5 What then does the Lord say? “Serve ye the Lord in fear, and rejoice unto Him with trembling.” So the Apostle too, “Work out your own salvation with fear and trembling. For it is God who works in you.” Therefore rejoice with trembling: “Lest at any time the Lord be angry.” I see that you anticipate me by your crying out. For you know what I am about to say, you anticipate it by crying out. And whence have ye this, but that He taught you to whom you have by believing come?
This then He says; hear what ye know already; I am not teaching, but in preaching am calling to your remembrance; nay, I am neither teaching, seeing that you know already, nor calling to remembrance, seeing that you remember, but let us say all together what together with us ye retain. “Embrace discipline, and rejoice,” but, “with trembling,” that, humble ye may ever hold fast that which you have received. “Lest at any time the Lord be angry;” with the proud of course, attributing to themselves what they have, not rendering thanks to Him, from whom they have.

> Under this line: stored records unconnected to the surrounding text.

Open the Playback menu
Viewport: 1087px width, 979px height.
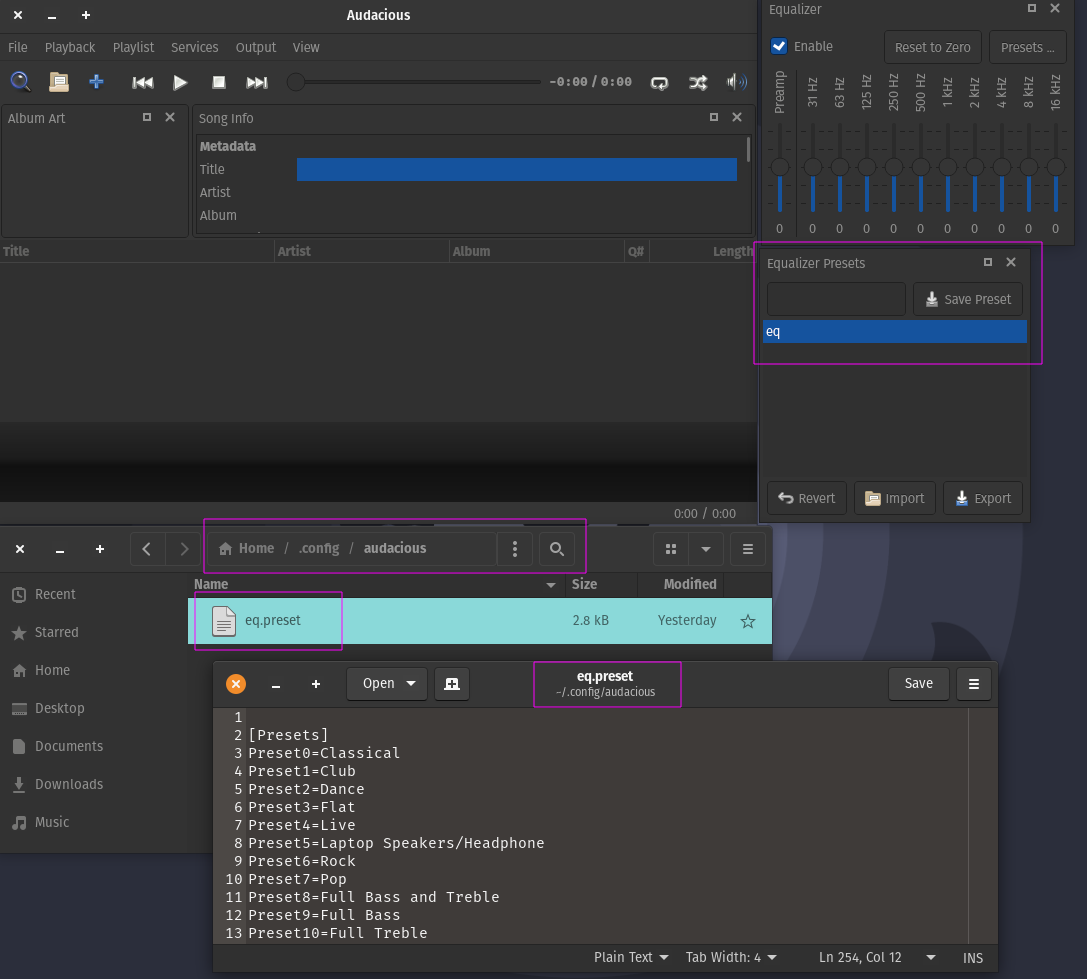tap(70, 47)
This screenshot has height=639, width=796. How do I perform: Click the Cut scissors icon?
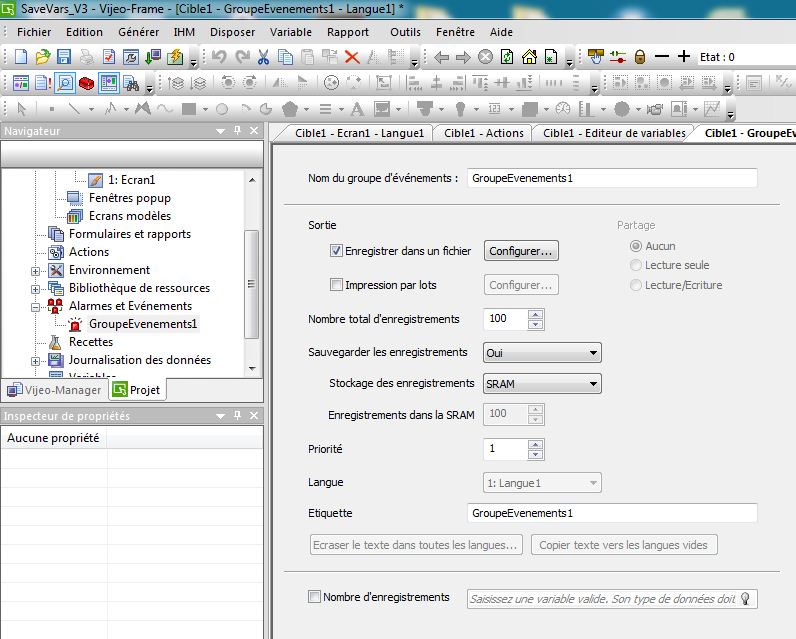coord(264,57)
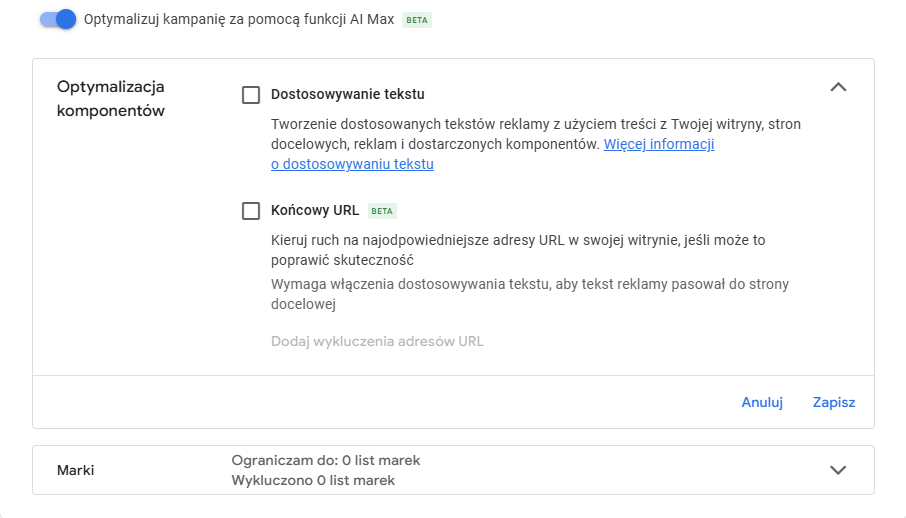Enable the Dostosowywanie tekstu checkbox
This screenshot has width=906, height=518.
pos(251,95)
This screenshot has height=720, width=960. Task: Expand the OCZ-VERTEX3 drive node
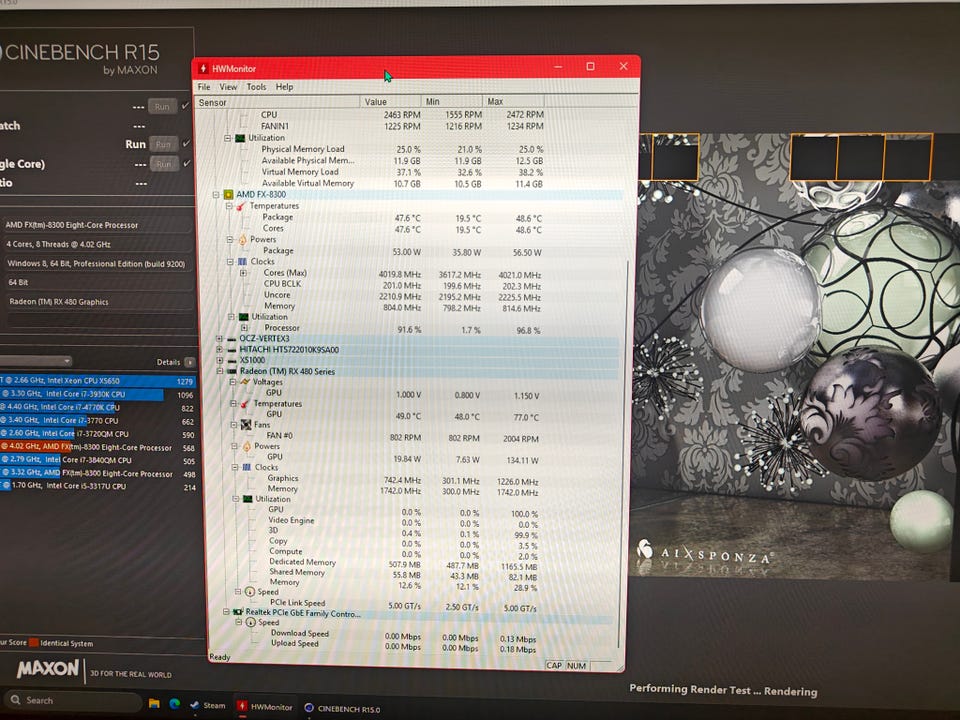(219, 339)
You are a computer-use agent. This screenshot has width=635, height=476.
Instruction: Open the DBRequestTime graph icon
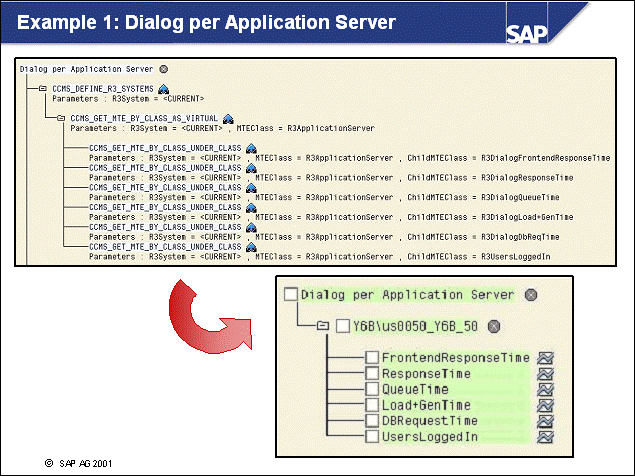click(545, 421)
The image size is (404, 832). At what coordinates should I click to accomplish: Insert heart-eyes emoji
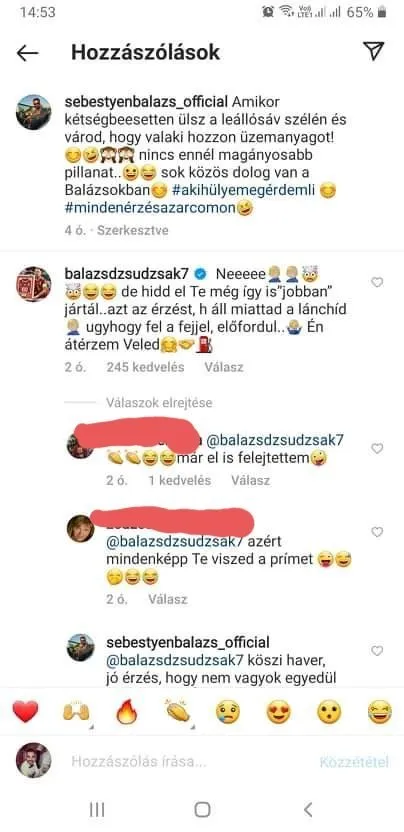(x=278, y=712)
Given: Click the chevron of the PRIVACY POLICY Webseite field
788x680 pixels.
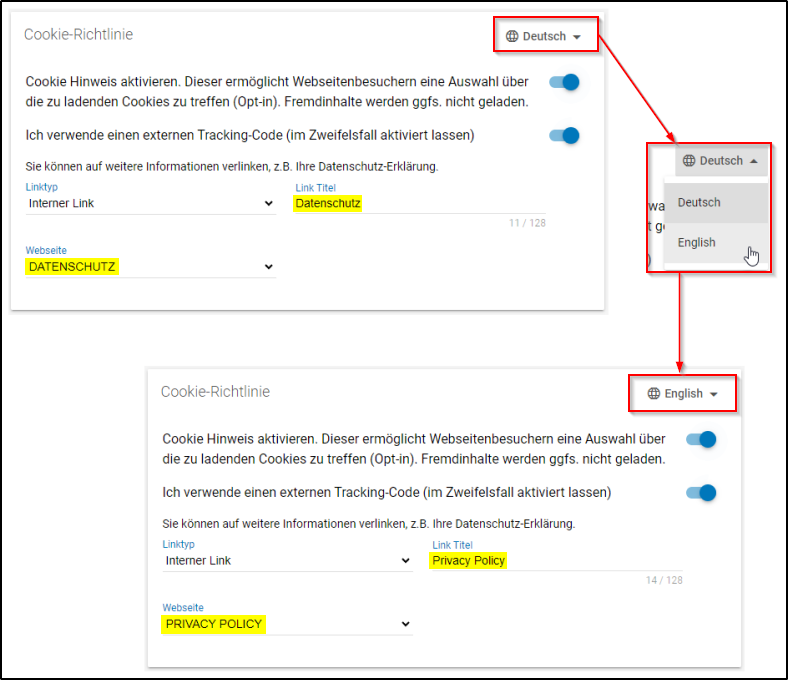Looking at the screenshot, I should (405, 624).
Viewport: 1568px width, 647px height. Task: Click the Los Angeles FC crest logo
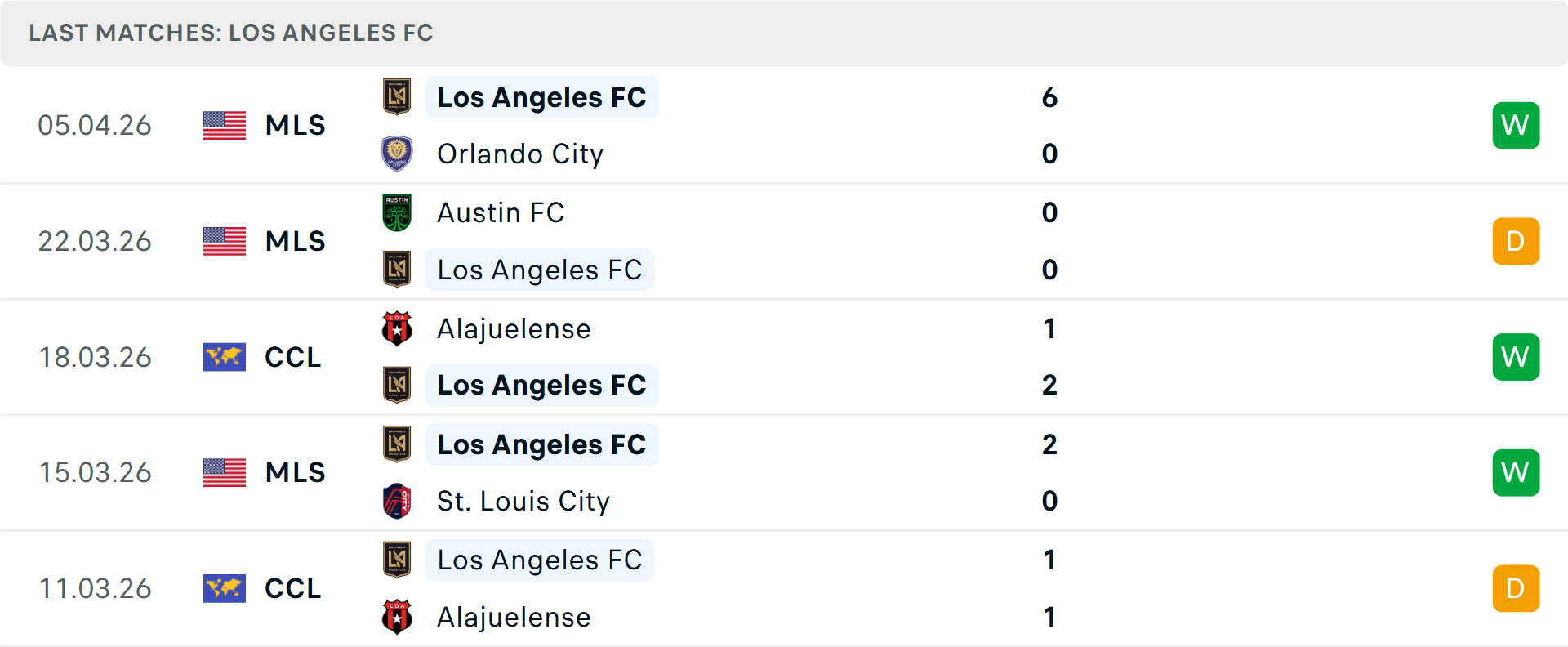tap(397, 97)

“Lest at any time the Lord be angry, and you perish from the righteous way.” Did he say, Lest at any time the Lord be angry, and you come not into the righteous way? Did he say, “Lest the Lord be angry, and He bring you not to the righteous way”? Or “admit you not into the righteous way? You are walking in it already, be not proud, lest ye even perish from it. 'And ye perish,' says he, 'from the righteous way.'” “When His wrath shall be kindled in a short time” against you. At no distant time. As soon as you are proud, you lose at once what you had received. As though man terrified by all this were to say, “What shall I do then?” It follows, “Blessed are all they that trust in Him:” not in themselves, but in Him. “By grace are we saved, not of ourselves, but it is the gift of God.”